Level-Order Traversal<T> Implementation with Null Safety | dart

Level-Order Traversal<T> Implementation with Null Safety | dart

Trees are a fundamental data structure in computer science, and their traversal is a common operation in many algorithms. There are several ways to traverse a tree, each with its own advantages and disadvantages. One of the most straightforward and widely used tree traversals is the level-order traversal. In this article, we will take a closer look at what level-order traversal is, how it works, and when it can be useful.

What is Level-Order Traversal?

Level-order traversal is a type of tree traversal algorithm that visits the nodes of a tree by level. This means that all the nodes at the same depth are visited before moving on to the next level.

In other words, the tree is traversed level-by-level from top to bottom, and the nodes are processed in a breadth-first manner. This is in contrast to other tree traversals, such as in-order and post-order traversals, which process nodes in a depth-first manner.

How Does it Work?

Level-order traversal is implemented using a queue. The process starts by adding the root node to the queue.

Then, for each node in the queue, its children (if any) are added to the queue. This process is repeated until the queue is empty, at which point the level-order traversal is complete.

The key idea behind level-order traversal is that it visits all the nodes at a given level before moving on to the next level. This is achieved by using a queue to store the nodes that need to be processed.

As the algorithm processes each node, its children are added to the end of the queue. This ensures that all the nodes at a given level are processed before any nodes at the next level are processed.

lets implement the level-order traversal

abstract class Tree<T> {
  int _height(Node<T> node);
  void _levelOrderTraversal(Node<T>? node);
} 

  void levelOrderTraversal() {
    _levelOrderTraversal(root);
  }

@override
  void _levelOrderTraversal(Node<T>? node) {
    if (root == null) {
      return;
    }
    var queue = Queue<Node<T>>();
    while (queue.isNotEmpty) {
      var node = queue.removeFirst();
      print(node.data);
      if (node.left != null) {
        queue.add(node.left!);
      } else if (node.right != null) {
        queue.add(node.right!);
      }
    }
  }

int height() {
    return _height(root);
  }

// if we want calculate the height
@override
  int _height(Node<T>? node) {
    if (node == null) {
      return 0;
    } else {
      int lheight = _height(node.left);
      int rheight = _height(node.right);
      if (lheight > rheight) {
        return lheight + 1;
      } else {
        return rheight + 1;
      }
    }
  }

For full code: the https://sumanmanna.hashnode.dev/binary-treet-implementation-using-dart

This is a function that performs a level-order traversal of a binary tree represented by a generic type Node<T> object. The function uses a queue to store the nodes as they are visited. The function starts by checking if the root node is null, in which case it returns immediately.

If the root node is not null, the function initializes an empty queue and enters a while loop that continues as long as the queue is not empty. In each iteration of the loop, the first node in the queue is removed and its data is printed.

The left and right children of the current node are then added to the queue if they are not null.

When is Level-Order Traversal Useful?

Level-order traversal is useful in a variety of situations. Some of the most common use cases include:

  • Printing the nodes of a tree in level-order: This is a simple and straightforward way to print all the nodes in a tree.

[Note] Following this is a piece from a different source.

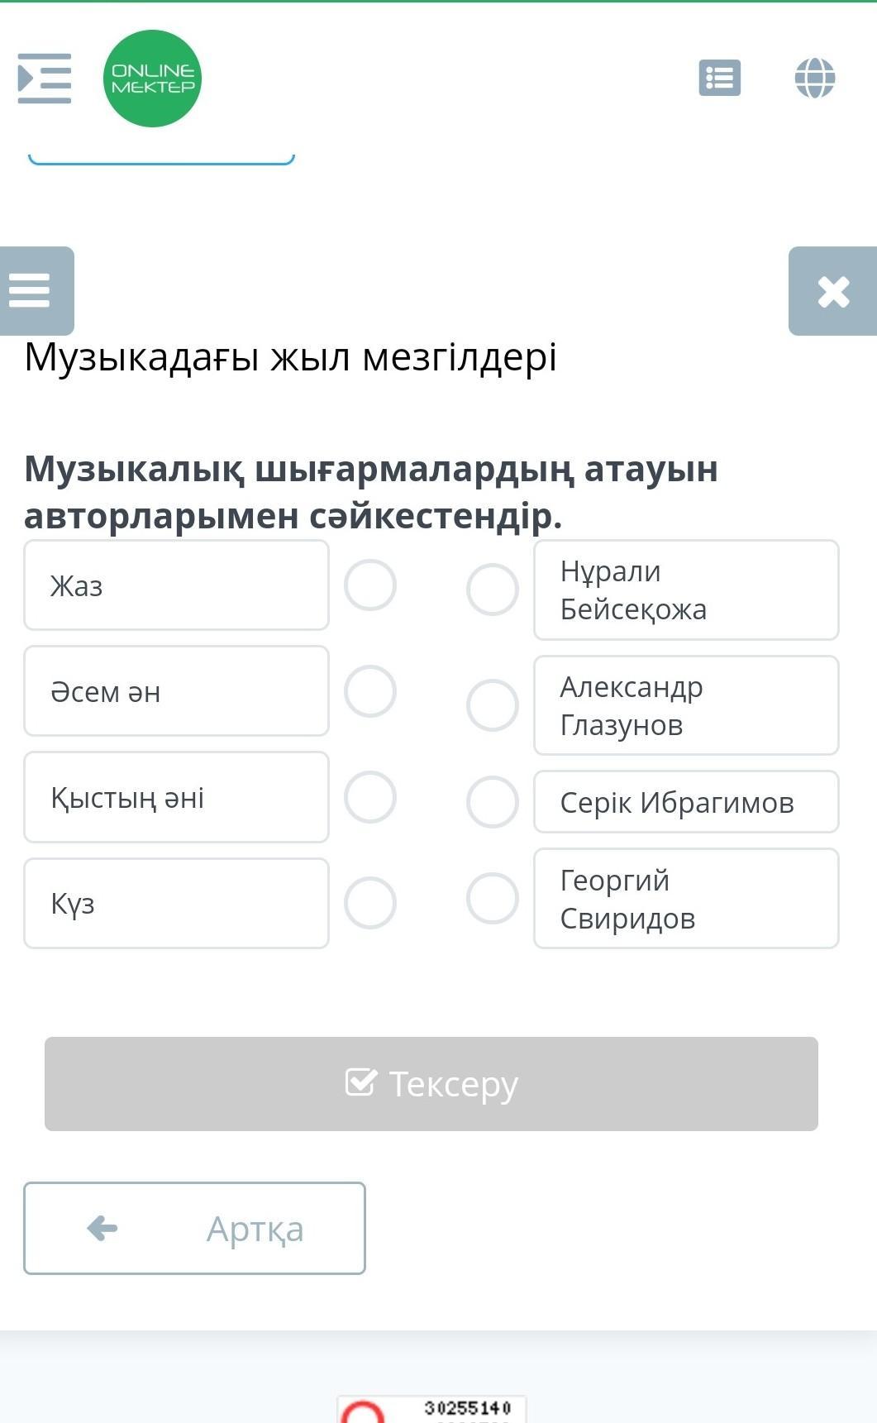Open the task list icon

[719, 79]
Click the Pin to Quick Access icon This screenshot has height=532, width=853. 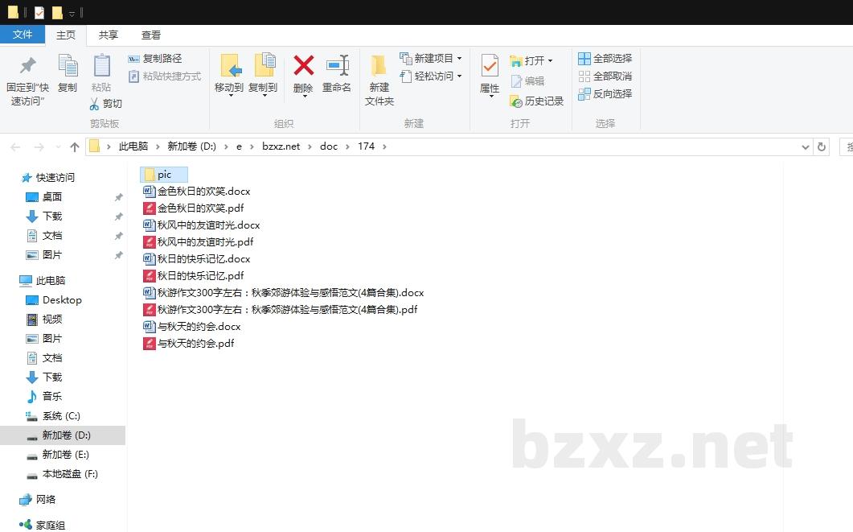27,66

  • Computing the height of a tree: The height of a tree can be computed by counting the number of levels in the tree.

  • Finding the shortest path in a tree: Level-order traversal can be used to find the shortest path in a tree, for example, in a binary search tree.

  • Breadth-first search (BFS) algorithms: BFS algorithms can be implemented using level-order traversal. For example, BFS can be used to find the shortest path in a graph.

Conclusion

In conclusion, level-order traversal is a simple and effective way to traverse a tree. Whether you are printing the nodes of a tree, computing its height, finding the shortest path, or implementing a BFS algorithm, level-order traversal is a useful tool to have in your toolkit.